▸ Records to use

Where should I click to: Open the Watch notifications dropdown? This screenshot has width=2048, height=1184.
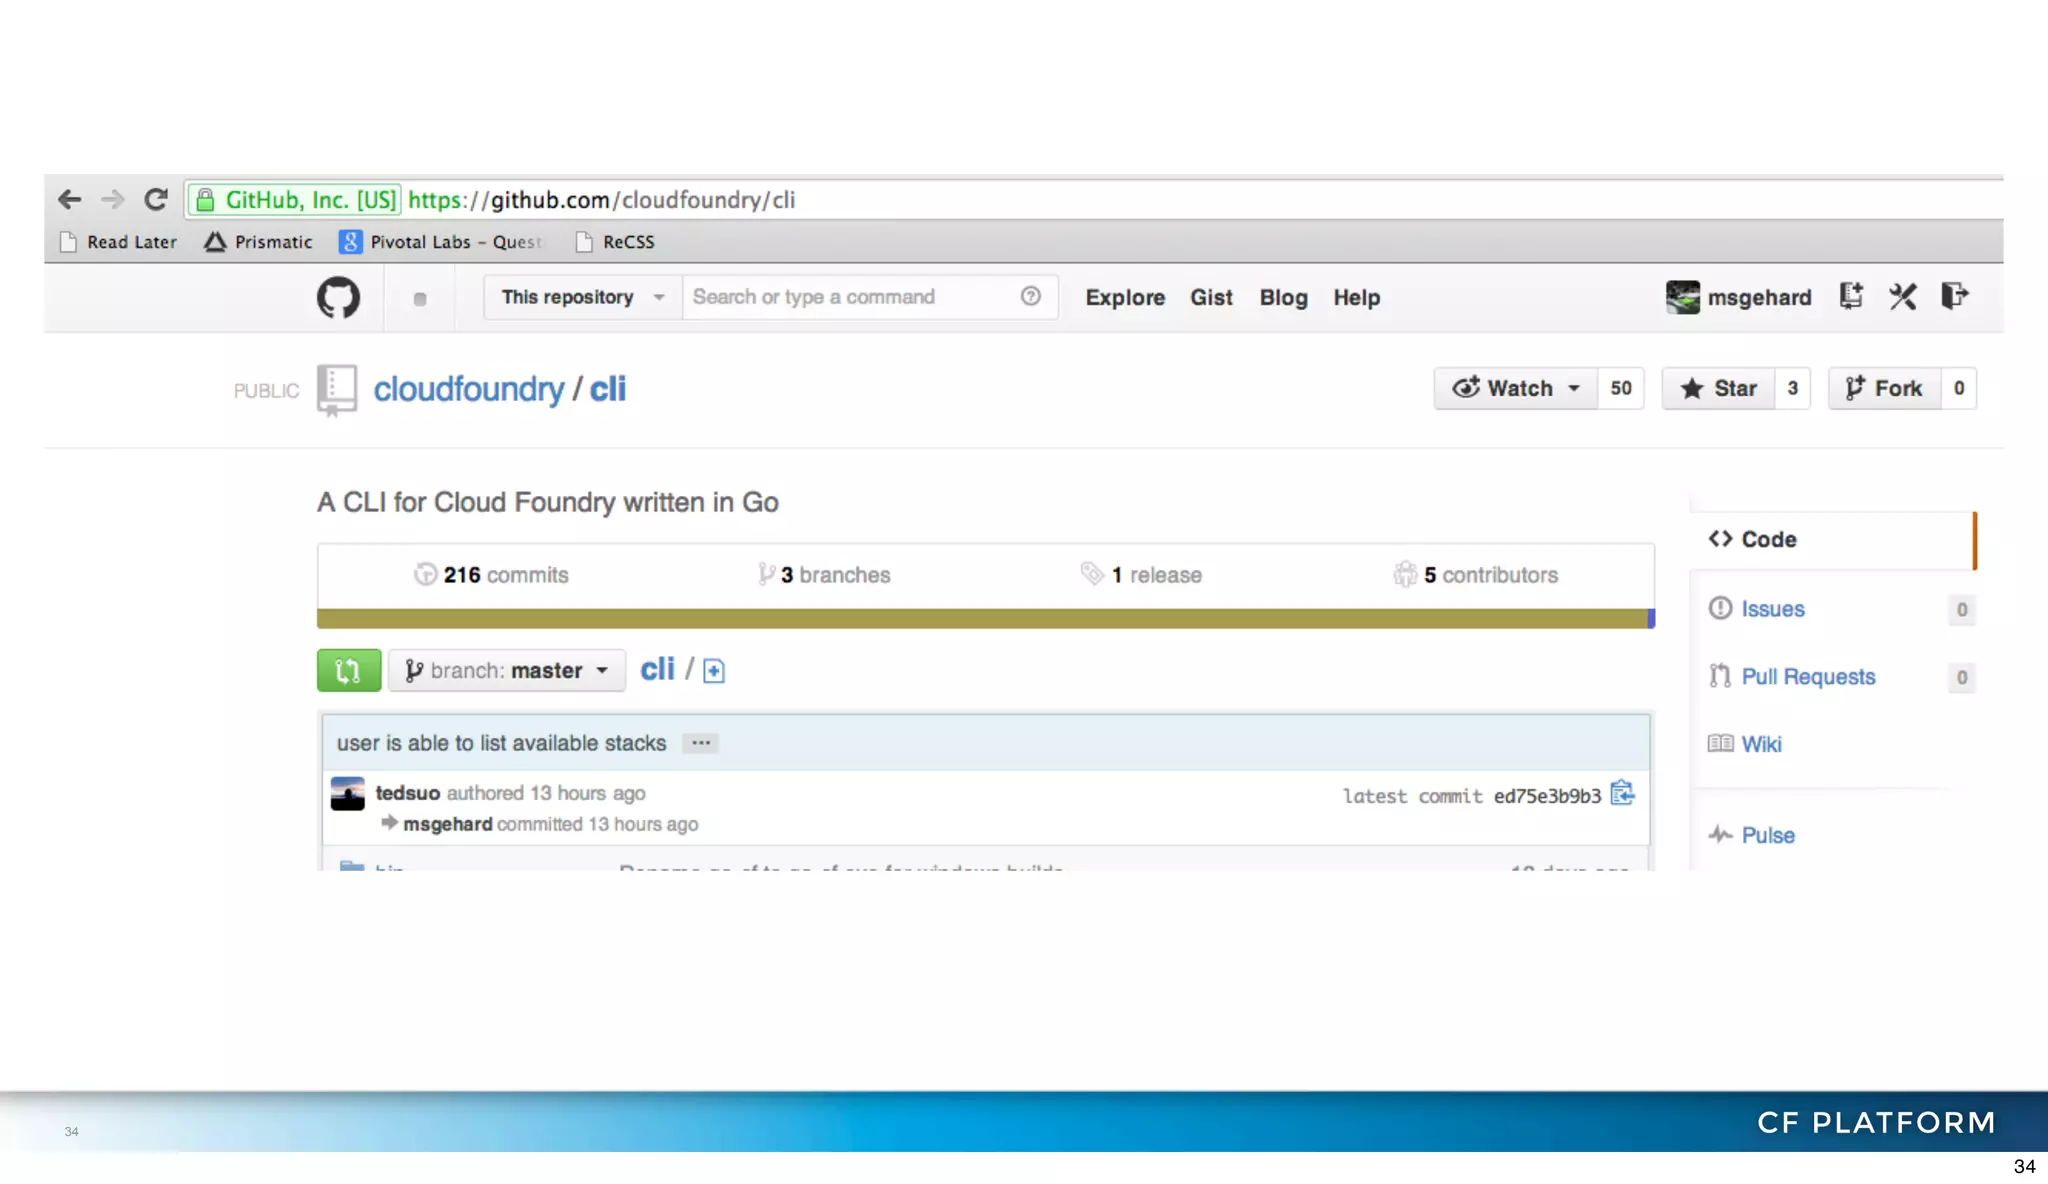tap(1516, 388)
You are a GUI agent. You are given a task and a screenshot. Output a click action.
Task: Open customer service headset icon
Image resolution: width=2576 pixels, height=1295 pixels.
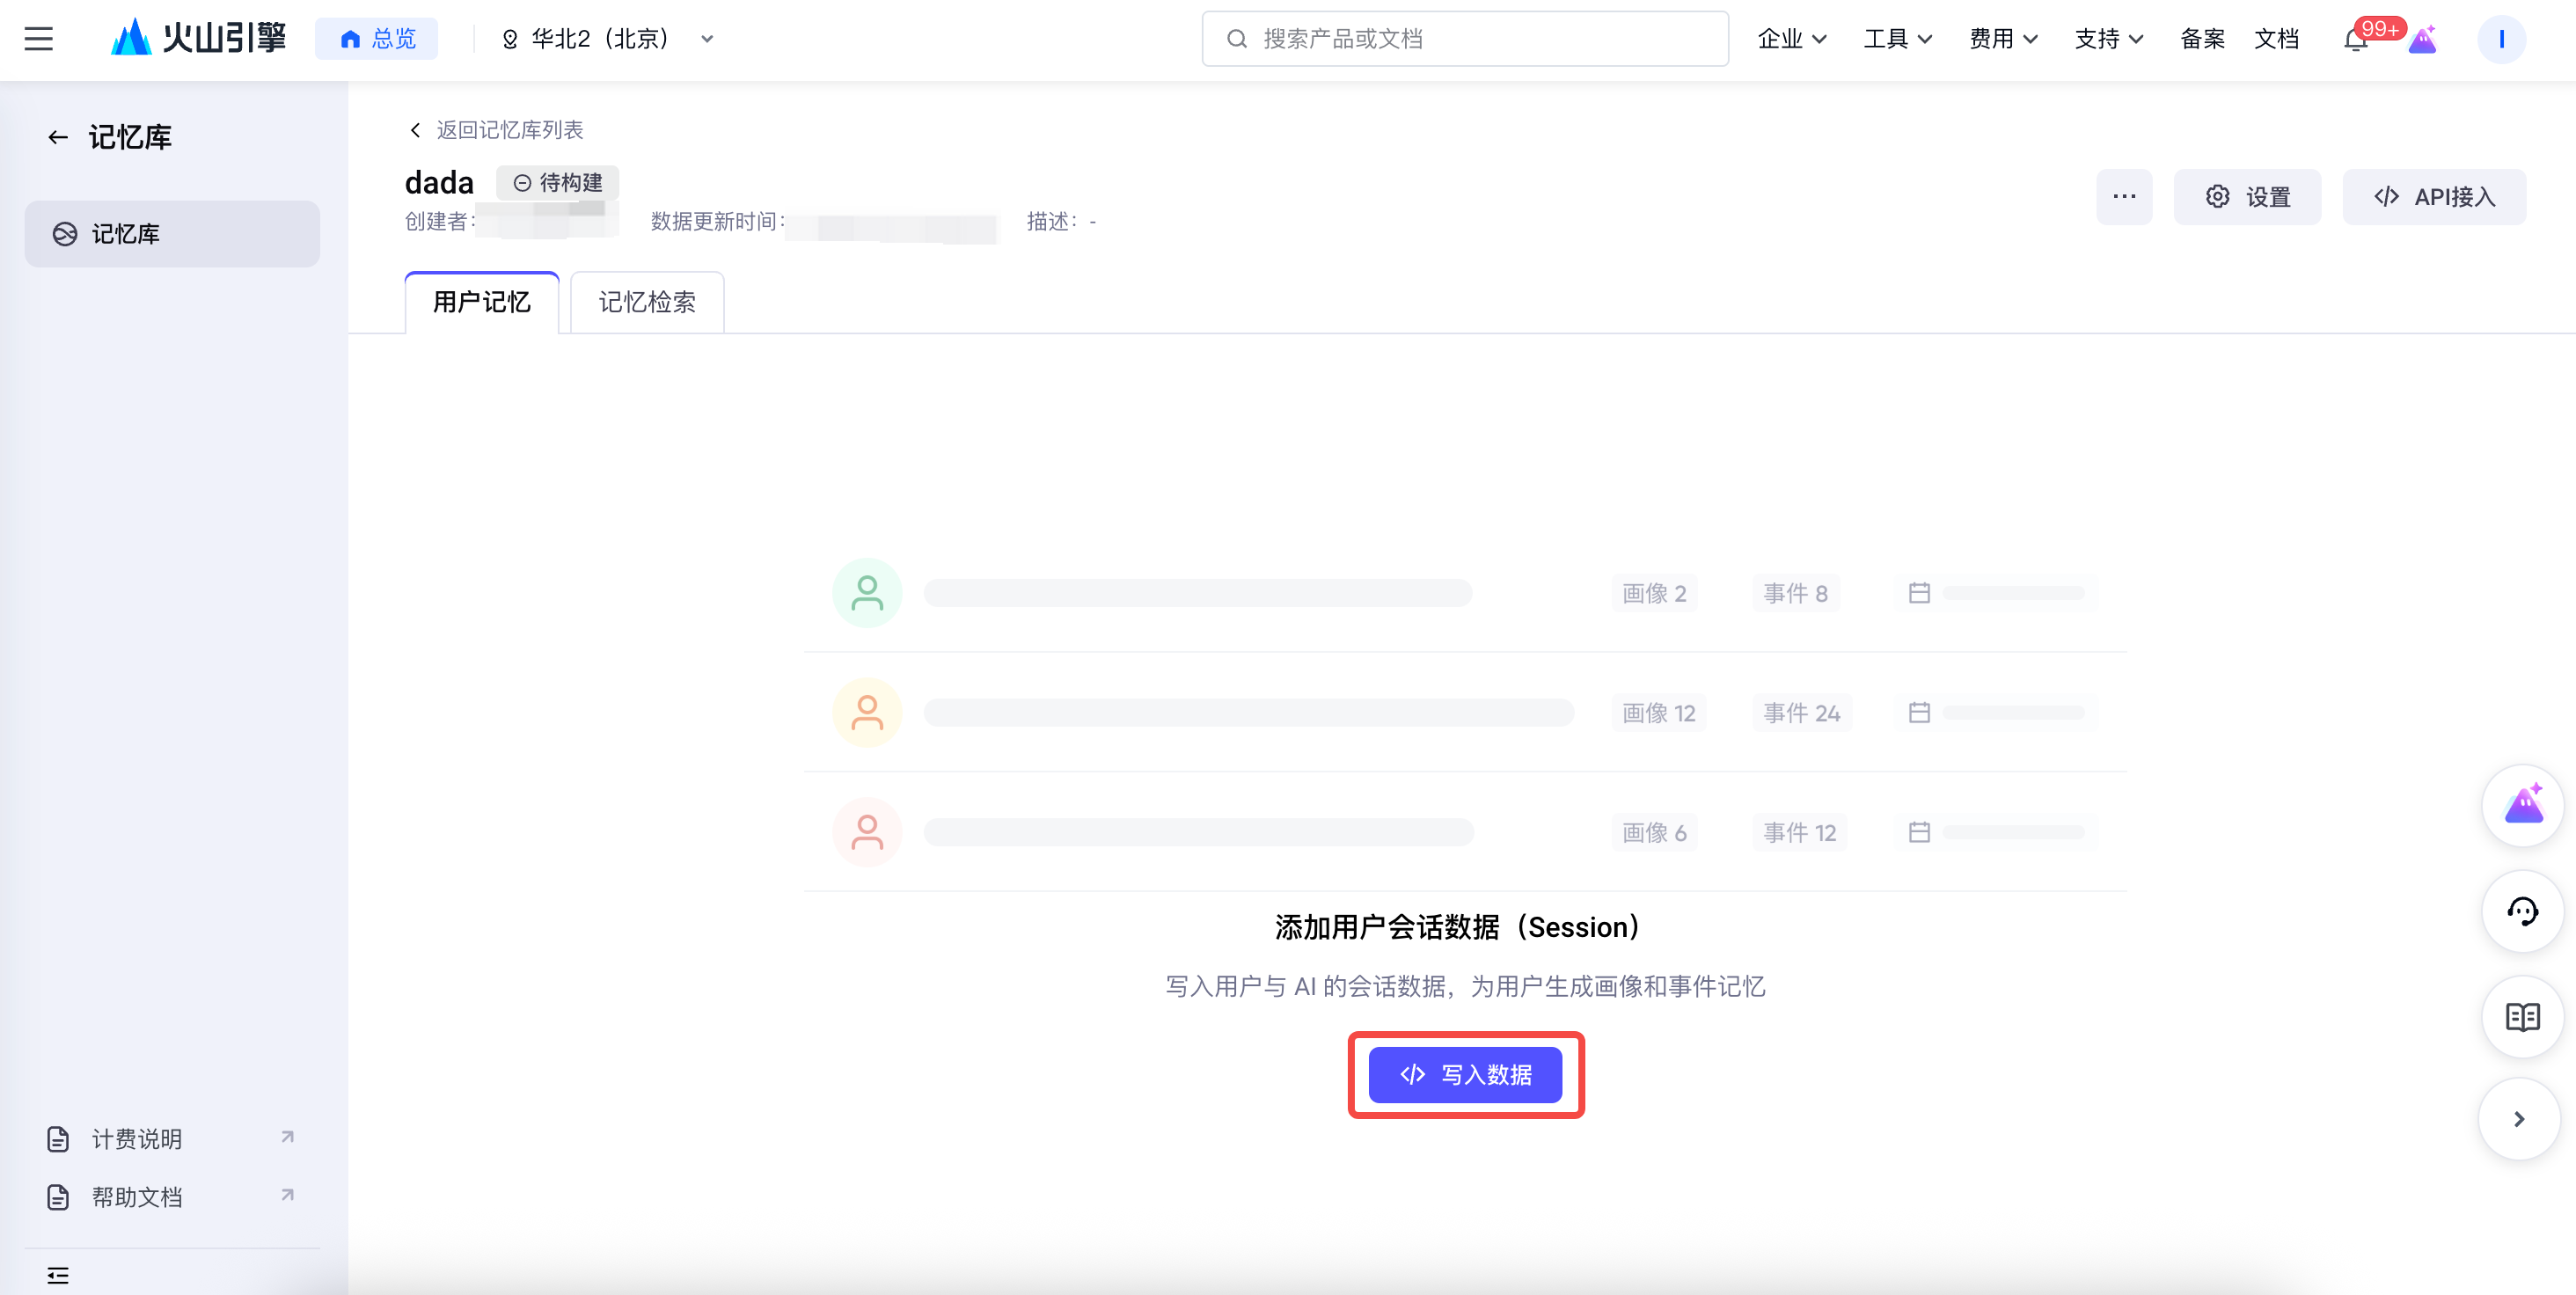pyautogui.click(x=2522, y=911)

▸ Task details
Starting at the line that holds "You are a GUI", retype every line through the end of the data, both ends included. Pictures stay out of the copy.

▸ Answer for this exercise
You are a GUI agent. You are given a task and a screenshot. Output a click action.
Task: Open customer service headset icon
Image resolution: width=2576 pixels, height=1295 pixels.
pyautogui.click(x=2522, y=911)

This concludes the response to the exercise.